Source records:
● ● ● ● ● ● ●

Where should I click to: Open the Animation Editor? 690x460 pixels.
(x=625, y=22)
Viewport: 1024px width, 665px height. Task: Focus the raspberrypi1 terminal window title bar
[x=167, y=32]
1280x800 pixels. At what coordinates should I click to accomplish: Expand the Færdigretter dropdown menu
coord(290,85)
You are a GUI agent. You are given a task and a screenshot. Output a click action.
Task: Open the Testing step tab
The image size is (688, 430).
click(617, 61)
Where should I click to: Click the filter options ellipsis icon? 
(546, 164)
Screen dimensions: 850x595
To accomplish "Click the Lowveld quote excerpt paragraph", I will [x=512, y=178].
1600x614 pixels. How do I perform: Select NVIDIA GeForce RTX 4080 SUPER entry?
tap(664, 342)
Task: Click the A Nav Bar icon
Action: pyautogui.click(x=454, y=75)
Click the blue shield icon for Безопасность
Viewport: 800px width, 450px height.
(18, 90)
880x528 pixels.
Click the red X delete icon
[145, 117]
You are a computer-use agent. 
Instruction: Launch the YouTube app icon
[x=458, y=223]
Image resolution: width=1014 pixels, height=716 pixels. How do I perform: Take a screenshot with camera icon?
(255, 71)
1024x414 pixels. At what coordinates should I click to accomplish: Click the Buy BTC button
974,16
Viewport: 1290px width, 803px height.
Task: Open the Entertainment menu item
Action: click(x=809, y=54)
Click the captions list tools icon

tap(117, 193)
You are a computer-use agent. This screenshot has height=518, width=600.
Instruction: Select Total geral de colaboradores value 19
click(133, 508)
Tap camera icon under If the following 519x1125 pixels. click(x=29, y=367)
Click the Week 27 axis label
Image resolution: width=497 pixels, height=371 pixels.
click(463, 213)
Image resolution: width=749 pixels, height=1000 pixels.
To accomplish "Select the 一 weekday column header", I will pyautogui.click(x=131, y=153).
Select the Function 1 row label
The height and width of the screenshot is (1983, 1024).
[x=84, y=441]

● ● ● ● ● ● ●

What to produce: Go through the entries and return each line where the word "agent" appears.

Solution:
You are a GUI agent. You are given a task and a screenshot. Output a click action.
You are a computer-use agent. 
You are a computer-use agent. This screenshot has height=518, width=600.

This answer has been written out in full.